At the event, sponsored by PRSSA, Sandiford spoke to students about success secrets of the entertainment public relations business and explained the importance of the Internet to the field. Sandiford ran her college radio station at Tufts University in Boston, where she met Percy Sutton, the grandfather of one of her friends who told her to look him up when she graduated.
“I called him every single week for a year until my graduation. Then when he gave me a job, everyone in the office knew me: the secretary, the assistant,” Sandiford said. “You need to take that extra step to be remembered; 19 years later, he still remembers my phone calls.”
She also mentioned the importance of having a MySpace.com profile. “Everyone has one and it is so easy to find people on there,” she said. “Each day, about 500 people friend Russell [Simmons] and 200 to 300 people e-mail him, and I spend several hours answering the e-mails and accepting his friends.”
Sandiford said she finds interns on MySpace. “It is the best way for people to connect today, and, in PR, to get your client’s name out.”
“I built Def Jam’s first Web site and taught Jay-Z how to use a computer,” Sandiford said. “I pretended to be Redman in all of his online chats, I never thought of this as PR, but it is.”
Sandiford is considered an innovator for her multimedia experience and ability. “PR is a thankless job, a fun one, but you are literally always someone’s babysitter, mother, sister, brother, yes you got to be [a brother], too, sometimes.” Sandiford explained the importance of connecting with clients by listening to their music and reading their books.
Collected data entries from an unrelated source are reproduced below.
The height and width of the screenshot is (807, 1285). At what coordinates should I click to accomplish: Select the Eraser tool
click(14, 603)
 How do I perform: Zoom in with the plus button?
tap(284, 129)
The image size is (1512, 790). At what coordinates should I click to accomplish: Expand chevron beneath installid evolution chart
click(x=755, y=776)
This way, PR professionals can win over potential clients by using their lyrics.
After graduation in 1992, Sandiford was given the opportunity to work at WBLS, a commercial radio station in New York City. “I was told it would take six to seven years before I got a good job, but here I was a month out of college with one.”
Sandiford’s first job paid $14,000 a year to start. She left WBLS in 1993 and became the first black major programmer at a country station (WYMY). She won the best music programming director award from the Country Music Association. “I made some of the best relationships I ever had with people that I met through country,” Sandiford said. “Just because it was a job where I was not familiar with the music so much, does not mean I just write off the people who work there.”
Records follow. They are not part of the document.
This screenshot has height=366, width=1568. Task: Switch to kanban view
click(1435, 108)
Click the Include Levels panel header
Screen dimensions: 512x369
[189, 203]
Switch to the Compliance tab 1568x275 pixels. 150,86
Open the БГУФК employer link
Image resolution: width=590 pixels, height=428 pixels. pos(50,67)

After leaving radio and moving into print media, Sandiford began working at Billboard magazine. Sandiford was hired to write the column “Hot 100 Singles Spotlight” and manage the “Hot 100” chart every week. “My column was written from the point of view of a trend watcher and how I felt the trends might affect the sales of popular music,” she explained. “I was one of the first writers publishing an e-mail address, everyone wanted to be nice to me, [after all] I chose the No. 1 record.”
Sandiford suggested that students heading into the world of PR be prepared. “I suggest taking a marketing class and a psychology class,” she said. “Public relations is an extension of marketing, and psychology is needed because it helps you understand why people choose and do the things they do.”
She suggested being able to give oneself an edge and showing the employer how one stands out from others. “I encourage students to write everyday because later if you are going to write press releases or articles, the ideas will come naturally.”